Our current kitchen is pretty small. It provoked us to remember the kitchens of our childhood homes. Mine...a two story farm house where to do dishes you had to pray that no one wanted to go from the kitchen table to the stairway. There was barely enough room for two. The stove out in the dining area as well as the frig. Deb's galley kitchen was much the same. But there were good memories in those places. You didn't realize what you didn't have and were thankful for what you did have. 

I can still see my Grandma Lute in her small farm kitchen, white flour spread out all over the yellow marbled Formica table, preparing to make those wonderful homemade Thanksgiving egg noodles. I can still see my Grandma Cains bending over with her baster to coat, one more time, the honey ham with pineapple slices (which she saved just for me). Houses. Homes. Memories. Love. 
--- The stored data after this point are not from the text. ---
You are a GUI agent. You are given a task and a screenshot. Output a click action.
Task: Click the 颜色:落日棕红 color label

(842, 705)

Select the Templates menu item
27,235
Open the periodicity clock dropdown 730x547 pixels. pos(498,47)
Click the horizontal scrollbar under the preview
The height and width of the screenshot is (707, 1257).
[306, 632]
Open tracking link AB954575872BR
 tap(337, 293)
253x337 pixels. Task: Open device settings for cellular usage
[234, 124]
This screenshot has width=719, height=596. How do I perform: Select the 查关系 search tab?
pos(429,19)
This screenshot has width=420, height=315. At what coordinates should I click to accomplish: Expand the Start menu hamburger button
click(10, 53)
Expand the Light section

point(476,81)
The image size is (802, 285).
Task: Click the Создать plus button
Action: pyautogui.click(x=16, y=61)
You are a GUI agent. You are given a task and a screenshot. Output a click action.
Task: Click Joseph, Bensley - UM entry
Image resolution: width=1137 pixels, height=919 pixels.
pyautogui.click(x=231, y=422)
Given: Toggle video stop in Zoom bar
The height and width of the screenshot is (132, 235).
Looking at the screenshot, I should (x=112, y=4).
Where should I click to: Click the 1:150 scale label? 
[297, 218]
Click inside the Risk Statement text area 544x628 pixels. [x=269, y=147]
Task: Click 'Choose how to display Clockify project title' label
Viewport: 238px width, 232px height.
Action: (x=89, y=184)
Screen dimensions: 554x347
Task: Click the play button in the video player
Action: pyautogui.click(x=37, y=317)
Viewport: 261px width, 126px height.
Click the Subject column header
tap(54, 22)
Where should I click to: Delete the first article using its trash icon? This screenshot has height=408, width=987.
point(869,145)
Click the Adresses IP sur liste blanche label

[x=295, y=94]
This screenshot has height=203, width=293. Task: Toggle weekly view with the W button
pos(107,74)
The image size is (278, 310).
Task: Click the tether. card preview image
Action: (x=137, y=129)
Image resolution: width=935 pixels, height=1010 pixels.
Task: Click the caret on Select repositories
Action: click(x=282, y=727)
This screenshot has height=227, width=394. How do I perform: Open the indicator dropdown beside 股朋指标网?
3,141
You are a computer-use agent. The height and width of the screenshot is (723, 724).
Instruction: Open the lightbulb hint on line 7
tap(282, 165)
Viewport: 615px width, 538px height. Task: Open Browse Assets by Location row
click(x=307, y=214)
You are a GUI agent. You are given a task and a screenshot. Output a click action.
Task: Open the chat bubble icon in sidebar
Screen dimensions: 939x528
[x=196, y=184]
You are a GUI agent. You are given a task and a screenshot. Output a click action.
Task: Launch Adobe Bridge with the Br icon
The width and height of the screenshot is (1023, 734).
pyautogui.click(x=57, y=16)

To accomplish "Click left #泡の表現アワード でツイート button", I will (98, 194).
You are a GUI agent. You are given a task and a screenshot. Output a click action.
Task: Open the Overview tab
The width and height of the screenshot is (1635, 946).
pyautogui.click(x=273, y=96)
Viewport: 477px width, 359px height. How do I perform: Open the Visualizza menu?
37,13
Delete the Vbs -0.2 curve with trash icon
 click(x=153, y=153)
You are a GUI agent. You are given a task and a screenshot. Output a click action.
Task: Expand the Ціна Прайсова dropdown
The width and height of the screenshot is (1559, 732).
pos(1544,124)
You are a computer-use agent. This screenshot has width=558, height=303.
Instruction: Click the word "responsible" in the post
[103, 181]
Jesus didn't have a home to lay his head. Paul traveled all over the place getting beat up and thrown in prison. Freezing to death on cold stone floors. Hungry. Probably remembering his mother cooking in his childhood kitchen. Both men were thankful. Not because of what they lacked but for what could not be taken from them. Citizens of another country. Renters in this world. Houses. Homes. Memories. Love. 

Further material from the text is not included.